## What to do
Print only the closing part of the entries. It starts at the line containing "Screen dimensions: 2261x1103" and includes the final line, exactly as written.

Dataset entries

============================================================

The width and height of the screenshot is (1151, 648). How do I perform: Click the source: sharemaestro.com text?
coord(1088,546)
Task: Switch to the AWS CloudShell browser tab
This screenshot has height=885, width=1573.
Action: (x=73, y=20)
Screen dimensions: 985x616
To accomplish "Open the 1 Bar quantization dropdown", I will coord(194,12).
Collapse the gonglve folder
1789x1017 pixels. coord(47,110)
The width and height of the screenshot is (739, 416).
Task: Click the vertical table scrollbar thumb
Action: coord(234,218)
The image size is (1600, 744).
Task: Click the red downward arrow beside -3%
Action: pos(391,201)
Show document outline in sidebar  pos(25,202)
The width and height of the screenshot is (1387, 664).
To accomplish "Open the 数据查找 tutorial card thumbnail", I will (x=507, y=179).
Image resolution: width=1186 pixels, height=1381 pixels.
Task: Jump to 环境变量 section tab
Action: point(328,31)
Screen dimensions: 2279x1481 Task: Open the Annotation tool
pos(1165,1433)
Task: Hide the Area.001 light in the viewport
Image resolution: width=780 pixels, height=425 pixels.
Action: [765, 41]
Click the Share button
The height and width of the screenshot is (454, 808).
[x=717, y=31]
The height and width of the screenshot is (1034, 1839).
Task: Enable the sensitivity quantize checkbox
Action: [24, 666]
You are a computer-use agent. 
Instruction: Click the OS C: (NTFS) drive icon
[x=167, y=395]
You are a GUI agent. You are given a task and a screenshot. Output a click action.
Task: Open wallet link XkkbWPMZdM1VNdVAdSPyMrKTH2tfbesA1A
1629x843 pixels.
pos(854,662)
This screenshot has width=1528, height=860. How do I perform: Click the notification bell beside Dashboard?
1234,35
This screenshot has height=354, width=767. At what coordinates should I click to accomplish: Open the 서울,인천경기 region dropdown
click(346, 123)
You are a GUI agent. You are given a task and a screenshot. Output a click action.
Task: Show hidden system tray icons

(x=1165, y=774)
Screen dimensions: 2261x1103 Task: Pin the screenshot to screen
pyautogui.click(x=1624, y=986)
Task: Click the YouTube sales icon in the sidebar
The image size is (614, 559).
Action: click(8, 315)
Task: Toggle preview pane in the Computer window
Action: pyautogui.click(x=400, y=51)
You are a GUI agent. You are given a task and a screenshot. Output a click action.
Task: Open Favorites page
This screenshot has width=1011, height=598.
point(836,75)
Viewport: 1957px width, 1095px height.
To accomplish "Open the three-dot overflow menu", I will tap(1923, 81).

============================================================

## Your solution
Screen dimensions: 2261x1103 Task: Pin the screenshot to screen
pyautogui.click(x=1624, y=986)
Task: Click the YouTube sales icon in the sidebar
The image size is (614, 559).
Action: click(8, 315)
Task: Toggle preview pane in the Computer window
Action: pyautogui.click(x=400, y=51)
You are a GUI agent. You are given a task and a screenshot. Output a click action.
Task: Open Favorites page
This screenshot has width=1011, height=598.
point(836,75)
Viewport: 1957px width, 1095px height.
To accomplish "Open the three-dot overflow menu", I will tap(1923, 81).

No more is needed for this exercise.